Peterson not only displayed her still-life oil paintings, but she also brought a children’s book that she wrote and illustrated. Her talents include freelance writing, illustrations and web graphics. All of her paintings are for sale except “My Dad’s Boots.” “I painted his boots the very way he left them,” she said. “This is a great opportunity for us to showcase our art work; we don’t have that many opportunities here.”


Kathy Bayers of Altus considered the event quite exciting. “I love that photo on canvas and the lightning photograph (both by Goddard); it’s just wonderful. Knowing that we have this much talent, it’s nice seeing it showcased in a lovely setting,” she said. “We are not the back woods; the museum and everything else we have in Altus show that we have the talent.”


Dean Johnson, co-owner of Altus’ Dusty Covers Bookstore in the old library building on Broadway, attended the event; he recently joined the Shortgrass Arts and Humanities Council. “It’s interesting because there is a great appreciation for art here in Altus but not necessarily a great market for it,” he said. “I wish there was, because there is nothing better than having a couple of pieces of beautiful art, especially local art, in your home.”

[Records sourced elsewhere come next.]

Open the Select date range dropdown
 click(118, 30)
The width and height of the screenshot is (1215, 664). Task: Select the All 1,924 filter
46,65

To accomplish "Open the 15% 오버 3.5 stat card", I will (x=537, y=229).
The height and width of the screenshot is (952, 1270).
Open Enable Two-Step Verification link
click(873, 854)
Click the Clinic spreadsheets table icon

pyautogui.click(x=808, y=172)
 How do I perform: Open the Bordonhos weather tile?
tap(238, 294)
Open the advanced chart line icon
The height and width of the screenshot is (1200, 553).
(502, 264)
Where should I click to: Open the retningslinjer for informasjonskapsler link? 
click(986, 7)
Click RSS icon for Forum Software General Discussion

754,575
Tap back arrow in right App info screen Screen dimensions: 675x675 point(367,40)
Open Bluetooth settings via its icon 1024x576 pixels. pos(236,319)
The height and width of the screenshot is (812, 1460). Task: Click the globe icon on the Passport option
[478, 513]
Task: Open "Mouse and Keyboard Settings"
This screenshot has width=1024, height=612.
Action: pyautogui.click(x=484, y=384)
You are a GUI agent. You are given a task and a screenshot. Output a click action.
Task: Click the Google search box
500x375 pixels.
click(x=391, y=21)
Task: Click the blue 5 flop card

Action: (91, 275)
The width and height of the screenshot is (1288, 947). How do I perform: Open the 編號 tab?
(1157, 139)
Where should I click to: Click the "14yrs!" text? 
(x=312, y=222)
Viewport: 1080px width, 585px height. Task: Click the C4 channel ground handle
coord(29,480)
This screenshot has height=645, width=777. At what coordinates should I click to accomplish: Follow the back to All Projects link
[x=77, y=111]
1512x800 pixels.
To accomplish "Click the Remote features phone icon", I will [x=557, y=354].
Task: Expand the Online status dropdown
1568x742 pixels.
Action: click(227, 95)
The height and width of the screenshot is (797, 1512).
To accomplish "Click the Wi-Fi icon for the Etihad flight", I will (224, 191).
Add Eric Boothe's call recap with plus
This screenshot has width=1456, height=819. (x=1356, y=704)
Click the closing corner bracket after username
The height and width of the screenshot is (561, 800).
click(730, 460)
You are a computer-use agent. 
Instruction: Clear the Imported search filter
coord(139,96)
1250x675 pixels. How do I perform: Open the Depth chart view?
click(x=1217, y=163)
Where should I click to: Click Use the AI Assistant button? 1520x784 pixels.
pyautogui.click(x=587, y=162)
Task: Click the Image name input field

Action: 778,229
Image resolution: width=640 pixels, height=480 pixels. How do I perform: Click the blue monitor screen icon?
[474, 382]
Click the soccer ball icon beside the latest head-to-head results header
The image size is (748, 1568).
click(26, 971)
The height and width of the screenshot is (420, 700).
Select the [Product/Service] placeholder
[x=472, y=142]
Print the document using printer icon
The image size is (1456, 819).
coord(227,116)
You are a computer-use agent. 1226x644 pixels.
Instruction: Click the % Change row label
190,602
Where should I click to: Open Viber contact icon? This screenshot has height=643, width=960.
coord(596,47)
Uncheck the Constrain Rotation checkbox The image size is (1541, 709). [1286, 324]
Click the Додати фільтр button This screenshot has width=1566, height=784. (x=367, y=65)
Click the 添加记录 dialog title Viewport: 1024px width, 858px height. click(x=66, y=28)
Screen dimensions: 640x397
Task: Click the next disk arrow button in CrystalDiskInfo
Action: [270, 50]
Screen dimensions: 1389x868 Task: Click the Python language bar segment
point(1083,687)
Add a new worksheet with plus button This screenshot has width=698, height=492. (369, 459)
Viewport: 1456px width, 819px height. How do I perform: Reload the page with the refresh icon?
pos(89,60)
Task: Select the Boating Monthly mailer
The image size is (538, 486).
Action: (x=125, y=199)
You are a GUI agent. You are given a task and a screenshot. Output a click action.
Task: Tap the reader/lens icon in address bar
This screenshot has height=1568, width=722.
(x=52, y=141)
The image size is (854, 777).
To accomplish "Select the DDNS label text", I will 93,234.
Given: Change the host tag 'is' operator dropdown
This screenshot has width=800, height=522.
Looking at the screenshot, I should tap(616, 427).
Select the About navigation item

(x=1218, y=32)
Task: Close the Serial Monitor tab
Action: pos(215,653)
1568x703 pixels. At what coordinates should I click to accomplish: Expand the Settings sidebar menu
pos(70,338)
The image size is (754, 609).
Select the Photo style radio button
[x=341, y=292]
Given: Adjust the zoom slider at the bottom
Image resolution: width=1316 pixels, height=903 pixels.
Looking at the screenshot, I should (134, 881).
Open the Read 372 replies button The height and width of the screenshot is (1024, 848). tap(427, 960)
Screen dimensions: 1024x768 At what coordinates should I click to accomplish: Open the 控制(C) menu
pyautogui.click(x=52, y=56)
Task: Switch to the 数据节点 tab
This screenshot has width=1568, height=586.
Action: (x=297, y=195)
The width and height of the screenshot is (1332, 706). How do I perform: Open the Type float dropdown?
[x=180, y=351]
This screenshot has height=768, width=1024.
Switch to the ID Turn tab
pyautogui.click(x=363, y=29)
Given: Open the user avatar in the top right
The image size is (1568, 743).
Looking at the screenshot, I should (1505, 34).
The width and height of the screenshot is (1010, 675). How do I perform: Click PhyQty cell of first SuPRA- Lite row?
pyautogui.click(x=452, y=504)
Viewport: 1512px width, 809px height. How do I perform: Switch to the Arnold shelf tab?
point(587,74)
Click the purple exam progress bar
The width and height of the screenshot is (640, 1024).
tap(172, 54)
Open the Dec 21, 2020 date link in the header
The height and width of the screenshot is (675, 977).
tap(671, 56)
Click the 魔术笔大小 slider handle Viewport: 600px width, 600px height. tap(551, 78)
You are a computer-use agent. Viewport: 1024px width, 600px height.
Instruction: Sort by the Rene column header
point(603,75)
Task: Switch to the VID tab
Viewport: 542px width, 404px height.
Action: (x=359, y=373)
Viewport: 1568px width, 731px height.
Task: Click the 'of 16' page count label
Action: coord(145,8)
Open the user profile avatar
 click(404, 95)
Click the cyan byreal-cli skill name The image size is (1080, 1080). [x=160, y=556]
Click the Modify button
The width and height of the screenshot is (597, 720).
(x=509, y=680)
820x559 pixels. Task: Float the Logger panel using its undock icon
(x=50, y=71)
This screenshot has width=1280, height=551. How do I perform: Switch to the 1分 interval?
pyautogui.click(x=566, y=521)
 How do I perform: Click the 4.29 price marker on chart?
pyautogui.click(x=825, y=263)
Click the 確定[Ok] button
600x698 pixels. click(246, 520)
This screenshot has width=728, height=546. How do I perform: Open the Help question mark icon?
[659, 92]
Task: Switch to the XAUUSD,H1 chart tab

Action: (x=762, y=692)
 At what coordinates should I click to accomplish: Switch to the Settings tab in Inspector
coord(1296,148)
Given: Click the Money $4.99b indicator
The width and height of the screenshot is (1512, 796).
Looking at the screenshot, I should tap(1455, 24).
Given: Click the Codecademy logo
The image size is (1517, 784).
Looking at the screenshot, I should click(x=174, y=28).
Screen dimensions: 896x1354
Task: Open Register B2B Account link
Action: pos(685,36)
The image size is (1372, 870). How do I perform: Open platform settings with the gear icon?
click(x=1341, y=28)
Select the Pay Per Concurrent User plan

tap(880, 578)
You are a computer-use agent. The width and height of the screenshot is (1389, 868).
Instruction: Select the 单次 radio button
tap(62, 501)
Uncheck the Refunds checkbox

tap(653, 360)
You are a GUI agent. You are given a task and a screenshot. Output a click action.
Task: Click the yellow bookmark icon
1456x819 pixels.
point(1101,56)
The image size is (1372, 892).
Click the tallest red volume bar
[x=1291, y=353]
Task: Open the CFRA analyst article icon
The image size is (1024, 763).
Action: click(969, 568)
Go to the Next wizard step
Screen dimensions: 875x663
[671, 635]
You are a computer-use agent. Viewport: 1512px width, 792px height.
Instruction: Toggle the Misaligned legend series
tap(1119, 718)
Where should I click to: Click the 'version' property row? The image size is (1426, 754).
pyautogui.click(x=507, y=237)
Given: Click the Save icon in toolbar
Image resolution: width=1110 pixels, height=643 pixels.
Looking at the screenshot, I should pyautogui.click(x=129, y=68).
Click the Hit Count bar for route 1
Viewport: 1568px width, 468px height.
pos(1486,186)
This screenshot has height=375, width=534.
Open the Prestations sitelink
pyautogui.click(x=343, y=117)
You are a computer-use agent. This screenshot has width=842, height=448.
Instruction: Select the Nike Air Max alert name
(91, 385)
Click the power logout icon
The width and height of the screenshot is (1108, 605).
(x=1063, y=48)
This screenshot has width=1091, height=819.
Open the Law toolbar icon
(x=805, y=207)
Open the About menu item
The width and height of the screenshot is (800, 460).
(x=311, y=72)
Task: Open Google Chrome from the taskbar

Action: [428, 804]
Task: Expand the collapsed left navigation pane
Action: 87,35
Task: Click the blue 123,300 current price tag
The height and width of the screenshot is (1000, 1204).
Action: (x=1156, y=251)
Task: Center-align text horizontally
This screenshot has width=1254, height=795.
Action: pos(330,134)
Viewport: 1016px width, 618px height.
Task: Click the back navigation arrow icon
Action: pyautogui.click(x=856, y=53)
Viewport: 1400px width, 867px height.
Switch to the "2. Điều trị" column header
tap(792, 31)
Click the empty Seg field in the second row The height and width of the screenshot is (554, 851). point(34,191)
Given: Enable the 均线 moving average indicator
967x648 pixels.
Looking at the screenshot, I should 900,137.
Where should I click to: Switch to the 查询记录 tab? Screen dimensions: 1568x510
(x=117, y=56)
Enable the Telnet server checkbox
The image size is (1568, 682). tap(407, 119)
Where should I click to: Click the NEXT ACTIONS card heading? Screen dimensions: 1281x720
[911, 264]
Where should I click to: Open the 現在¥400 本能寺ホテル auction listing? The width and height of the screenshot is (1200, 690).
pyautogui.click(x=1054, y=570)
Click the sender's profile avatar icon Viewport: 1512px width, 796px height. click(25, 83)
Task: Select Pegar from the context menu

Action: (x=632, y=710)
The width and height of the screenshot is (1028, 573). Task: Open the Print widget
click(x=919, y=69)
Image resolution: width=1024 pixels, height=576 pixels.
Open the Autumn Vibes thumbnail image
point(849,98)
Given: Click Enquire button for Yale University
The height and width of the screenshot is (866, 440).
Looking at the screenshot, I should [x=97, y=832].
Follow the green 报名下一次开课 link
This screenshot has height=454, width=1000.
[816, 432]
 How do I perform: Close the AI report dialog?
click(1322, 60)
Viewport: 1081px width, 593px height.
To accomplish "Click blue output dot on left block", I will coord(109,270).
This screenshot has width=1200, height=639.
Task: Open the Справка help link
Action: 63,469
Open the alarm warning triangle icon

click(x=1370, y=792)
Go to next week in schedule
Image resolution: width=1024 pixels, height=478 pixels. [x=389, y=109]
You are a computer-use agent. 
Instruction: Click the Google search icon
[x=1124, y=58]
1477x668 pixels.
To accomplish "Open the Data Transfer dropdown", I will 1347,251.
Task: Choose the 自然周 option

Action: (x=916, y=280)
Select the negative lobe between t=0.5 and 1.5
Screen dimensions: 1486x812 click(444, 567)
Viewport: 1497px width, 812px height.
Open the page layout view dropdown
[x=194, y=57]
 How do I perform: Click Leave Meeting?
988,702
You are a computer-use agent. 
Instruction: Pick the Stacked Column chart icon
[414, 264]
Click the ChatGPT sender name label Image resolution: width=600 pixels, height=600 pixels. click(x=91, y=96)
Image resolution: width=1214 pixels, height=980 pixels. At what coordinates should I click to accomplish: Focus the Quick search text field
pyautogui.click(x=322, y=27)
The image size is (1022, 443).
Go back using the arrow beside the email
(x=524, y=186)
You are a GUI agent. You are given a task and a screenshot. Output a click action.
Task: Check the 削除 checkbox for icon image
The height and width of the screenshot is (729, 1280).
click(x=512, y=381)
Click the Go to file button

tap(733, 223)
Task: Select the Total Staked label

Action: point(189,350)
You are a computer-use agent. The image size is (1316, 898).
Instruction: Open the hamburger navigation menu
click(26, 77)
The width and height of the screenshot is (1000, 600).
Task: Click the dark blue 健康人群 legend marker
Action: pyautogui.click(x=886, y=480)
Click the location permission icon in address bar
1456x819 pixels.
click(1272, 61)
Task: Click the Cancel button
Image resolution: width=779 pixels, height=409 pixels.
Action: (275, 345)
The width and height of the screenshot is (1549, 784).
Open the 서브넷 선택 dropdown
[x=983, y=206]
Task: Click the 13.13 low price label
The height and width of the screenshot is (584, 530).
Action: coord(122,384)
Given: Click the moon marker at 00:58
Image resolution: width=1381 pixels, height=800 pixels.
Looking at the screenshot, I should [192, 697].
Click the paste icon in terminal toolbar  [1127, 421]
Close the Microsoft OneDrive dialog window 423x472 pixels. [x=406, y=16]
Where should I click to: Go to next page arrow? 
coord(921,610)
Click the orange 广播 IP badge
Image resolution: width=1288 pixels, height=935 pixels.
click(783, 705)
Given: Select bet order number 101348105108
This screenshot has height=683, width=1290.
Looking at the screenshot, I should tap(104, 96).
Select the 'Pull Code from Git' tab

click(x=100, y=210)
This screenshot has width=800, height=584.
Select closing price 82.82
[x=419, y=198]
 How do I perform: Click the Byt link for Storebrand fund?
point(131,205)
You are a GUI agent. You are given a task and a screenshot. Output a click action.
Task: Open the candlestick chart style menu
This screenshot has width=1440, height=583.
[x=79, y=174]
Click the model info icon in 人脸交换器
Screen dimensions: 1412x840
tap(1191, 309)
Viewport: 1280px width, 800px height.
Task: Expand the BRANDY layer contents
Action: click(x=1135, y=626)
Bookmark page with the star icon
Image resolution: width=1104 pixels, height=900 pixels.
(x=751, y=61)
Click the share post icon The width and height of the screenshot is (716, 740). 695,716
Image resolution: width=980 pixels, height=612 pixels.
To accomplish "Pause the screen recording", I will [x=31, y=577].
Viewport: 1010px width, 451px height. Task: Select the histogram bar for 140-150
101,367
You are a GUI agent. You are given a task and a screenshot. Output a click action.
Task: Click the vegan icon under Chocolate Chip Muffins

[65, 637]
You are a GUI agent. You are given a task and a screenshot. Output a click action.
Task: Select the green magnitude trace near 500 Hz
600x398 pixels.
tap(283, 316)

 Among items displayed by Lyn Taylor were a portrait and a large, attractive painting of the alphabet for children. Taylor coordinates monthly art lessons at the Altus Public Library and teaches watercolor painting. Others teachers include Messerly, oils; Bobby Avila, pastels; and Ray Miller, photography. The introduction of woodcarving is among future plans for Saturday workshops at the library. “The art world seems to forget this quarter of Oklahoma,” Taylor said. “We need to have more events like this; the more we do it, the more we’ll draw our local artists—not just in Jackson County but from the surrounding counties.”


Tucker said she hopes to see more such events in Altus. “We do have creative people—not just visual arts but music arts, dance, drama; and we have people in Altus in place to promote the arts and to come up with ideas; we just need people to make a commitment to it; I think it will benefit the community so much,” Tucker said. “Everybody wants the arts in Altus, but we have to be willing to put out a little bit of effort and do a little bit of organizing. I want everybody to be involved who wants to; art is for everyone.”